**WORK REQUIRED:** Beginning with the line of the entries below that holds "You are a computer-use agent. The" and ending with the line that holds "View the 1 Retweet list", transcribe each line exactly as written. Pictures stay out.

☆ ☆ ☆

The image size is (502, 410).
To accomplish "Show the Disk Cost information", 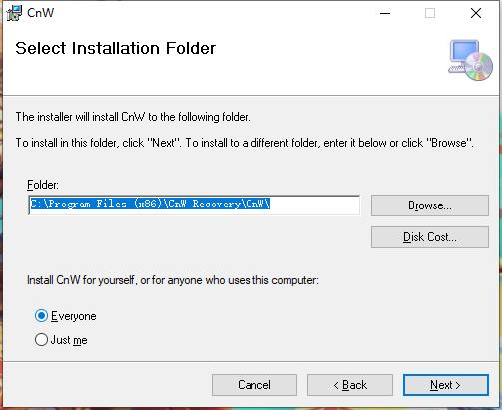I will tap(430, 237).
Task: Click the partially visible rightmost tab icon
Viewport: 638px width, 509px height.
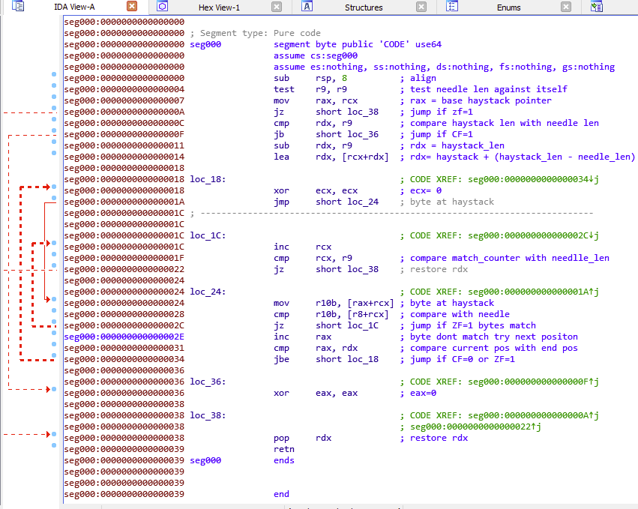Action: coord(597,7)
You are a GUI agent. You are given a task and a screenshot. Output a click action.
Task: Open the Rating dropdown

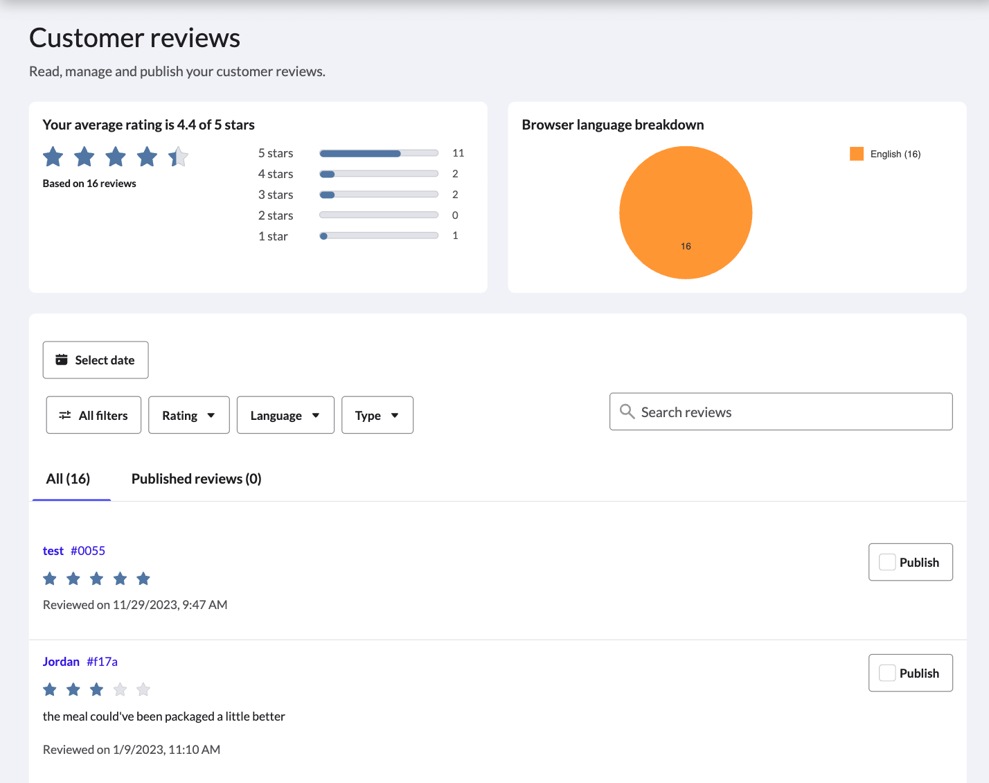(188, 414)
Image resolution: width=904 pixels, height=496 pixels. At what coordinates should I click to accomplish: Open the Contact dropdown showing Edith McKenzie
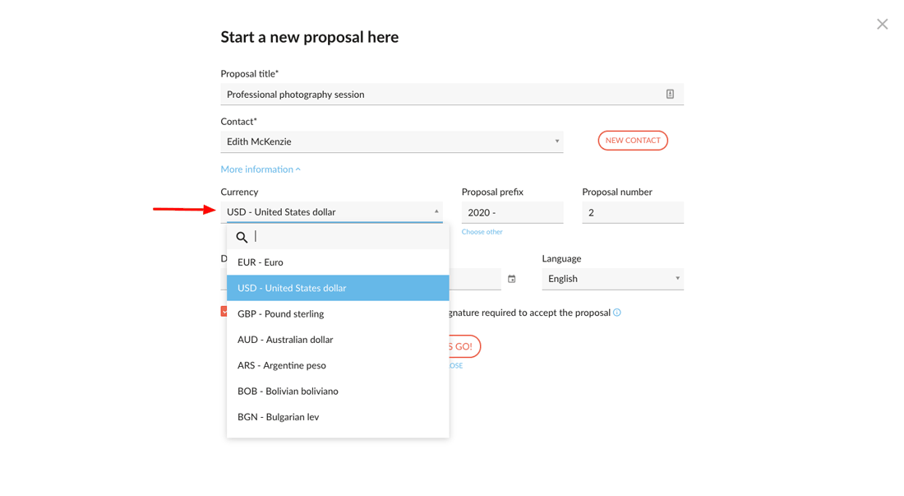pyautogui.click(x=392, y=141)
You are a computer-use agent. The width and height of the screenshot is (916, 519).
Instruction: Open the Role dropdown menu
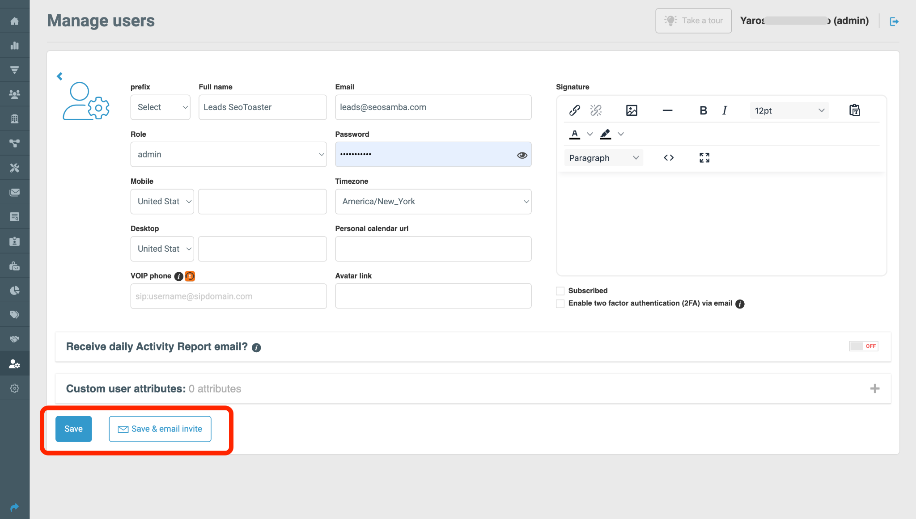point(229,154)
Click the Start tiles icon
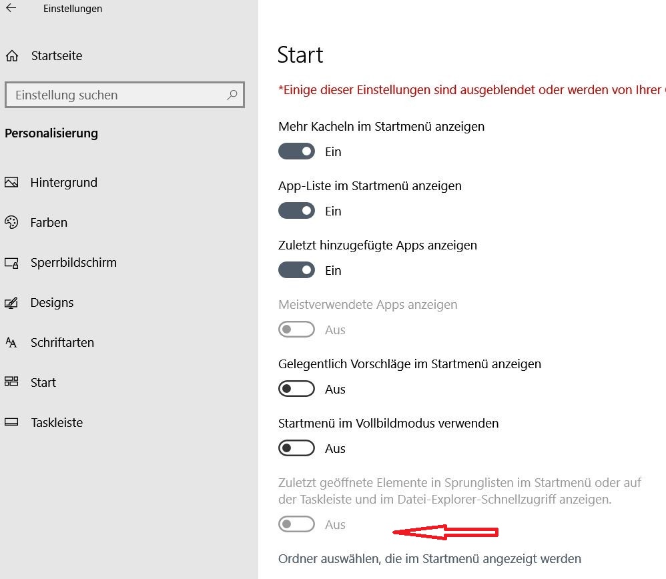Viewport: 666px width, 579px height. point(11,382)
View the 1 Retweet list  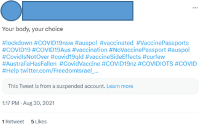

☆ ☆ ☆

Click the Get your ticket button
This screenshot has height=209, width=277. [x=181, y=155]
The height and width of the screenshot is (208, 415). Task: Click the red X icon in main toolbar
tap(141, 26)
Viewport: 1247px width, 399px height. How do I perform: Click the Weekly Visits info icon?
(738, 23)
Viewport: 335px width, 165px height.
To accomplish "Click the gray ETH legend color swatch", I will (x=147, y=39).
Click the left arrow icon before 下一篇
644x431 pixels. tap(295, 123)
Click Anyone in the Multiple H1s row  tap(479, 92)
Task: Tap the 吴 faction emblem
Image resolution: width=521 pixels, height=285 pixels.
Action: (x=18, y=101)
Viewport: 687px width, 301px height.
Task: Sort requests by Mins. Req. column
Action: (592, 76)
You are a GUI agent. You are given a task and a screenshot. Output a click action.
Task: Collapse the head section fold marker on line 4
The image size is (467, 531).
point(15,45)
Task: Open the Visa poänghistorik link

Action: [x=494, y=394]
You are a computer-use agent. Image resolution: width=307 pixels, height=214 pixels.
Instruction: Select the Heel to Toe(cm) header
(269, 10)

☆ ☆ ☆

**EXERCISE RESPONSE:**
You are a computer-use agent. The width and height of the screenshot is (916, 519).
Instruction: Open the Role dropdown menu
point(229,154)
Click the Start tiles icon
Viewport: 666px width, 579px height. point(11,382)
View the 1 Retweet list  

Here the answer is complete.